Apri la scheda, scegli il giorno, e l’ora che volevi non c’è. Oppure non c’è nessun’ora. Quasi mai è un guasto: gli orari prenotabili non li decidiamo noi, li dichiara il ristorante — e sono cinque le regole che possono toglierne uno.
Le cinque regole
- Quella fascia non prende prenotazioni dal sito. Un locale può tenere il pranzo al solo telefono e aprire al web la sola cena. Non è un orario pieno: è un canale chiuso, e lo è anche fra tre settimane.
- Il giorno è già passato. Ovvio dal modulo, meno ovvio da un link vecchio o da un indirizzo scritto a mano.
- Per oggi le prenotazioni sono chiuse. Molti smettono di accettare dal web a una certa ora del giorno stesso — mezzogiorno per la cena, per dirne una: da lì in avanti la sala si organizza sul numero che ha.
- Serve un preavviso. Mezz’ora, un’ora, due: il tempo di aggiungere un tavolo. Alle 19:40, con un’ora di preavviso, il primo orario che ti compare è le 20:45.
- La fascia ha un ultimo orario. La cena può andare dalle 19:30 alle 23:00 e accettare prenotazioni fino alle 21:30: dopo si entra ancora, ma non si prenota.
Le ultime tre valgono solo per oggi. Domani quella stessa fascia torna intera, dal primo all’ultimo orario.
Perché gli orari vanno di quarto d’ora
Dentro una fascia se ne propone uno ogni quindici minuti, a partire dall’inizio del servizio. E quando è il preavviso a spostare il primo, si sale al quarto d’ora successivo invece di scrivere l’ora esatta in cui scade: le 20:45, non le 20:41. Nessuno prenoterebbe a voce per le 20:41, e un modulo che lo propone sembra rotto anche quando ha ragione.

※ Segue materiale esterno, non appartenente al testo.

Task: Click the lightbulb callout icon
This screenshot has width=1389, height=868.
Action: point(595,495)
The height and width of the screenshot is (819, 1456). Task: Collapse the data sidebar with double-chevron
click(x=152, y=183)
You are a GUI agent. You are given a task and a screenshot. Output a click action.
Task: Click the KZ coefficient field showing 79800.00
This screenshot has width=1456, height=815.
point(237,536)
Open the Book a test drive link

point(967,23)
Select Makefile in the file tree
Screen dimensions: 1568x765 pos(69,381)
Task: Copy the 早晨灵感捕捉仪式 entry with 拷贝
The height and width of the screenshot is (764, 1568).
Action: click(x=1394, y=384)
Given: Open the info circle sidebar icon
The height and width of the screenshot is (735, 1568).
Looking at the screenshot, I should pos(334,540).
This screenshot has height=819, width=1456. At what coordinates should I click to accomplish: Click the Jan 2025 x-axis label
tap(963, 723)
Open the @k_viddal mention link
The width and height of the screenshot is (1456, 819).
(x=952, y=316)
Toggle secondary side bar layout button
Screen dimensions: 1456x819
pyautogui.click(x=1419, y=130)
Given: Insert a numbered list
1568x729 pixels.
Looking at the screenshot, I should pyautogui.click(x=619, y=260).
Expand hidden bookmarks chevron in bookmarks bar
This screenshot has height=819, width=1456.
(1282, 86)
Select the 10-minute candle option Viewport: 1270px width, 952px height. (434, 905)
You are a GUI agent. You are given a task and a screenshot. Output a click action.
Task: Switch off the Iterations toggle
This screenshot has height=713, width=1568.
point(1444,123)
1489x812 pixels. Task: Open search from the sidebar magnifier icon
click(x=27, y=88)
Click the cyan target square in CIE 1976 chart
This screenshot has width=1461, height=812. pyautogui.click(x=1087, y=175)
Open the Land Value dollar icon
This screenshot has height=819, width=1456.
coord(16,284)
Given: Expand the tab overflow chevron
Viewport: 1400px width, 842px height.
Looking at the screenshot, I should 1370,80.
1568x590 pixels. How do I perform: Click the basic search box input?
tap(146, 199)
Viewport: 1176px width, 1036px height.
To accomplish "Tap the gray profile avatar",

Quando non c’è proprio niente
Un servizio che sparisce dal modulo senza una riga si legge come un guasto, quindi la pagina dice quale delle cinque regole è stata: «non prende prenotazioni dal sito», «per oggi le prenotazioni sono già chiuse», «per oggi non c’è più tempo per prenotare in questa fascia». Sono frasi diverse perché sono situazioni diverse: la prima non cambia domani, la seconda sì.
E se lascio la pagina aperta?
Le regole di oggi scadono mentre guardi. Una pagina aperta venti minuti fa può ancora mostrarti le 20:15 quando ormai il preavviso se le è mangiate — e il ristorante se ne accorgerebbe dopo, con la prenotazione già presa.
Per questo, nel momento in cui premi, gli orari si rileggono e l’ora si ricontrolla. Se nel frattempo è scaduta te lo diciamo lì, e scegli di nuovo. È l’unico controllo di questo portale che rifacciamo due volte apposta.
Una cosa che non facciamo
Non inventiamo orari per riempire il modulo. Se un ristorante non ci manda le sue fasce, o ce le manda in una forma che non riusciamo a leggere, la pagina lo dichiara — dicendo che il problema è nostro — e ti manda al telefono del locale, che a quel punto è la risposta vera.
E su un locale che non usa Bitebooker gli orari veri non li abbiamo affatto: là non si prenota, si chiede un tavolo, e il modulo è un altro.
Questo portale serve a una cosa sola: trovare un tavolo e prenotarlo.